Die Nullhypothese H0 stellt eine Grundannahme oder den Status quo dar. Sie besagt, dass es keinen Effekt oder keinen Unterschied gibt, z.B. «Es gibt keinen Unterschied im Umsatz durch das Verpacken der Brote in nachhaltigen Papiertüten». Im Gegensatz dazu steht die Alternativhypothese H1 für das, was Sie nachweisen wollen. Sie ist eine Aussage über einen Effekt oder einen Unterschied, z.B. «Es gibt einen signifikanten Unterschied im Umsatz durch das Verpacken der Brote in nachhaltigen Papiertüten».

Um zwischen diesen Hypothesen zu entscheiden, wird oftmals der p-Wert verwendet, eine wichtige statistische Grösse beim Testen von Hypothesen. Der p-Wert gibt die Wahrscheinlichkeit an, mit der unsere Daten beobachtet werden, wenn die Nullhypothese wahr ist. Ein niedriger p-Wert (in der Regel unter 0.05) deutet darauf hin, dass die beobachteten Daten unter der Nullhypothese unwahrscheinlich sind, was dazu veranlasst, die Alternativhypothese in Betracht zu ziehen.

Hypothesentests sind jedoch nicht ohne Risiken, nämlich dann, wenn ein Fehler 1. Art (auch α-Fehler genannt) oder ein Fehler 2. Art (β-Fehler) vorliegt. Ein Fehler vom Typ I oder falsches Positiv liegt vor, wenn fälschlicherweise eine wahre Nullhypothese verworfen wird. Ein Fehler vom Typ I wäre zum Beispiel die Schlussfolgerung, dass ein neues Medikament wirksam ist, obwohl dies nicht der Fall ist. Dieser Fehlertyp kann zu falschem Vertrauen in unwirksame Behandlungen oder Interventionen führen.

Umgekehrt liegt ein Fehler vom Typ II oder ein falsches Negativ vor, wenn eine falsche Nullhypothese nicht verworfen wird. Dies wäre so, als würde man die Wirksamkeit eines nützlichen Medikaments nicht erkennen. Typ-II-Fehler können dazu führen, dass Gelegenheiten für nützliche Interventionen oder Behandlungen verpasst werden.

Realität
kein Effekt Effekt
Studienergebnisse kein Effekt β-Fehler
Type II-Error
False Negative
Effekt α-Fehler
Type I-Error
False Positive

Die Teststärke (statistische Power) beschreibt die Fähigkeit eines Tests, einen in der Stichprobe tatsächlich vorhandenen Effekt zu erkennen. Die Power errechnet sich aus 1 minus dem Beta-Fehler (Fehler 2. Art), z.B. 1 – 0.2 = 0.8 (80%). Je nach Quelle wird die anzustrebende Teststärke zwischen 80% und 95% angegeben bzw. der β-Fehler mit 5 bis 20%. Dies hängt insbesondere mit der Bedeutung des Beta-Fehlers zusammen. Bei einem Schwangerschaftstest ist z.B. ein niedriger Prozentsatz des Fehlers zweiter Art wichtiger als ein niedriger Alpha-Fehler. Für das Berechnen der statistischen Power gibt es Software. Ein kostenloses Tool der Uni Düsseldorf ist G*Power und kann von der Website heruntergeladen werden.
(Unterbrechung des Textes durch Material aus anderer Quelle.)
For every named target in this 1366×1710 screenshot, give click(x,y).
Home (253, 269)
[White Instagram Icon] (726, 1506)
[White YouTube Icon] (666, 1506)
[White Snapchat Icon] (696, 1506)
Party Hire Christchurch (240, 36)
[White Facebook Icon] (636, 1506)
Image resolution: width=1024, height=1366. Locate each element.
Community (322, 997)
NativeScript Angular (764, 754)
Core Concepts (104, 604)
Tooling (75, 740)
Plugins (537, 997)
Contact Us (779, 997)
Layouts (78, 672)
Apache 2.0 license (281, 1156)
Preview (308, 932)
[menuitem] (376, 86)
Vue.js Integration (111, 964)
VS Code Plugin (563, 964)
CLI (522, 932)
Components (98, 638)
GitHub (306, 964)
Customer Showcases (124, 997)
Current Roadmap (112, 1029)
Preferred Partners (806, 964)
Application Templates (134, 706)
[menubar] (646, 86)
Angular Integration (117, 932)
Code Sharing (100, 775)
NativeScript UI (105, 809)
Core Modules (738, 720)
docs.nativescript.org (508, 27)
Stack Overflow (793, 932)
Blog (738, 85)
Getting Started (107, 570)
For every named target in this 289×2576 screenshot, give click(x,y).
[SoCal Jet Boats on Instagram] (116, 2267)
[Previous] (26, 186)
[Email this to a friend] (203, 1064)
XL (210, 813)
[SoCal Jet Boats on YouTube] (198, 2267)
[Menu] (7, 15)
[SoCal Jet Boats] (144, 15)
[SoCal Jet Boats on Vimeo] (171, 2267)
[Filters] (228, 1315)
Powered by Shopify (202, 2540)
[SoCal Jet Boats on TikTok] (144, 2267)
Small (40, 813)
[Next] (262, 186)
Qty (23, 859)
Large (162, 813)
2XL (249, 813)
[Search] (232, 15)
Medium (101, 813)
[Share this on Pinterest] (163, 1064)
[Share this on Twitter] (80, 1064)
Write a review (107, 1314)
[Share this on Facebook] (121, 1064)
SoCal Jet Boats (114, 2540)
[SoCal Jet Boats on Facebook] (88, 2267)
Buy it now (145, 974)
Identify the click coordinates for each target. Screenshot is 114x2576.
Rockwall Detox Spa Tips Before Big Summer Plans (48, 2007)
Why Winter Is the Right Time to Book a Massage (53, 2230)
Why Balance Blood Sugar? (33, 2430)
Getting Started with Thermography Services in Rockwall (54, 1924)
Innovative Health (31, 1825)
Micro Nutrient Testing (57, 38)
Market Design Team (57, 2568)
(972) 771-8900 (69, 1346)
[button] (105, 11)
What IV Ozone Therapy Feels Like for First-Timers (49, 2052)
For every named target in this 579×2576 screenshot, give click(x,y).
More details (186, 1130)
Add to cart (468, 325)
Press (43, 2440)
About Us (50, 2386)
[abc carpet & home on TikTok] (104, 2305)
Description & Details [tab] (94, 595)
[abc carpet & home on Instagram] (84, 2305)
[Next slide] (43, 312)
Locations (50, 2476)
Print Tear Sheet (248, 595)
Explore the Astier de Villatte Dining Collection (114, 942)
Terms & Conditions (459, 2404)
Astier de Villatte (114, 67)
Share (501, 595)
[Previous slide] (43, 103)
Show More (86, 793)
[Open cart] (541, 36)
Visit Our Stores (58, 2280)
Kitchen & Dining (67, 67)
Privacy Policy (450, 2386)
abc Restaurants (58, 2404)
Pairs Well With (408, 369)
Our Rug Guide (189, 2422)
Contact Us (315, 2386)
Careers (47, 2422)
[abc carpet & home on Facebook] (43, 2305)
Das Gleichgewicht zwischen Alpha- und Beta-Fehler ist entscheidend. Das Signifikanzniveau, das häufig auf 0.05 bzw. 5% festgelegt wird, trägt dazu bei, die Rate der Fehler 1. Art zu kontrollieren. Eine Verringerung der Fehler vom Typ I kann jedoch die Wahrscheinlichkeit von Fehlern vom Typ II erhöhen. Bei der statistischen Analyse geht es daher nicht nur um die Anwendung einer Formel, sondern um eine sorgfältige Abwägung des Kontexts, der Daten und der möglichen Auswirkungen der beiden Fehlertypen.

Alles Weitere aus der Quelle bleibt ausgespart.